Bernhardt: Great. This has been a good update, Doug. I’d like to wrap up with one topic that I know is near and dear to you. Talk a little bit about, if you could, the enduring legacy of the Exascale Computing Project.
Kothe: Very good point. I wouldn’t be here, and I don’t think the leadership team or the staff would be here if we didn’t think that there was going to be an enduring legacy. The beauty of a seven-year project is it allows you to have a sense of urgency, and a sprint, and you pay attention to metrics, and you really make sure you can dot I’s and cross T’s, but a project would fail if the leave-behind wasn’t useful. So, let me take you through applications, for example.

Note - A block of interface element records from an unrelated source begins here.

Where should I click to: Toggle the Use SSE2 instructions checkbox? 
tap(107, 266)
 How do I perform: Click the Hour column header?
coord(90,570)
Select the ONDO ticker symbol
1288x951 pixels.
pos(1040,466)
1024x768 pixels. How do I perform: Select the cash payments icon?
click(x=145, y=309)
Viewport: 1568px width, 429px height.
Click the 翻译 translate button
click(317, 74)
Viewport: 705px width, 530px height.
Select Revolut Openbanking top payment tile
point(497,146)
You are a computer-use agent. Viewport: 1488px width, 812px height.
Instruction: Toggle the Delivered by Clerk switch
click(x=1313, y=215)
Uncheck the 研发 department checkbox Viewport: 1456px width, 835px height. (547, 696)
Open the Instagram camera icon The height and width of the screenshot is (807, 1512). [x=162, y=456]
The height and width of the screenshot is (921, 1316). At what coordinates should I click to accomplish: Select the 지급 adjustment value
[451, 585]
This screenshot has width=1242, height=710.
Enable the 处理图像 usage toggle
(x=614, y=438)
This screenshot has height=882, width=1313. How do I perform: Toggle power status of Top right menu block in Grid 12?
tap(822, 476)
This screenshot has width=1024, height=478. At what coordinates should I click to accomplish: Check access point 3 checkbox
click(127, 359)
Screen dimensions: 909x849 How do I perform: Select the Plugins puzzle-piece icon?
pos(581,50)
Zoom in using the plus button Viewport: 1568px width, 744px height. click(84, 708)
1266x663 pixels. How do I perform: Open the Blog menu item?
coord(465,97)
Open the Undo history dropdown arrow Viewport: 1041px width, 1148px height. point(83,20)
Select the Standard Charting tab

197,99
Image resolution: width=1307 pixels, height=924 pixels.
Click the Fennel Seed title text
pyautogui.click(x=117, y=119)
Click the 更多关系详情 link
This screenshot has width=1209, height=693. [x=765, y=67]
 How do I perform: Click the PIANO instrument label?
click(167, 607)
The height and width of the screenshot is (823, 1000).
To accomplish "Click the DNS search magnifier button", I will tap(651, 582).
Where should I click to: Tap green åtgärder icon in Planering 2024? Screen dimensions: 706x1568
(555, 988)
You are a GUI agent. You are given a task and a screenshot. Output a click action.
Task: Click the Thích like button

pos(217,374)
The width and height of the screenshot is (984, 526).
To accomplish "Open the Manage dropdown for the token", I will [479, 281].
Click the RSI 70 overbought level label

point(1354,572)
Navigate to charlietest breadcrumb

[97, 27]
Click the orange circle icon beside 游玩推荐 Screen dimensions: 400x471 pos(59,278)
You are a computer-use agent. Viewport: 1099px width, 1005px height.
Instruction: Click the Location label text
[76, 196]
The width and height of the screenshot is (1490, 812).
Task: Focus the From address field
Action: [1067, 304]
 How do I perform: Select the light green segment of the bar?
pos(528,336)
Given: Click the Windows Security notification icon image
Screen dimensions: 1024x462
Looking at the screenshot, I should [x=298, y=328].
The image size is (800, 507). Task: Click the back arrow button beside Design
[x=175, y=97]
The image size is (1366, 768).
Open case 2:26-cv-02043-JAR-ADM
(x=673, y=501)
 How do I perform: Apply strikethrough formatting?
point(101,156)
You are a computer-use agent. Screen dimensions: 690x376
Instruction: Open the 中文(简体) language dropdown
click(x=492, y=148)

Enduring legacy translates to having dozens of application technologies that will be used to tackle some of the toughest problems in DOE and the nation, and so the applications are now going to be positioned to address their challenge problems and in many cases help solve them or be a part of the solution. So, an enduring legacy for us is the applications now are going to be ready at exascale to tackle currently intractable problems and when I say tackle, many, many program offices in DOE—by last count there were ten of them—and other federal agencies are going to essentially use these as their science and engineering tools, so that’s an important legacy. In software technology I think what we’re seeing with the leadership of Mike and Jonathan is the genesis of a probably multi-decade software stack that’s going to be used and deployed on many HPC systems, well beyond Aurora, Frontier, and El Capitan. And I think that by paying attention to what it takes to containerize and package things up, and make them production quality, and make them basically adhering to application and hardware requirements, we’re going to see a software stack that I think DOE will continue to support, maintain, and require on HPC systems in the future. Time will tell post ECP. But we wouldn’t be involved in the ECP if we didn’t expect and, frankly, require our efforts to really have a line of sight well beyond 2023.
Bernhardt: Great. That’s all I have. Is there anything else that you’d like to throw out there for the community at this point in time?
Kothe: Just that we appreciate the support, the engagement of the HPC, R&D, and computational science community. I’m not going to claim that we always have all of the answers, so we encourage the community to feel free to touch base with us, myself personally, or the leadership team. There are ways that you can collaborate and work with us. There are certainly ways that you can engage and help us move forward. We’re really lucky to be a part of this big project and always happy to hear about new suggestions and new possibilities from the community at large.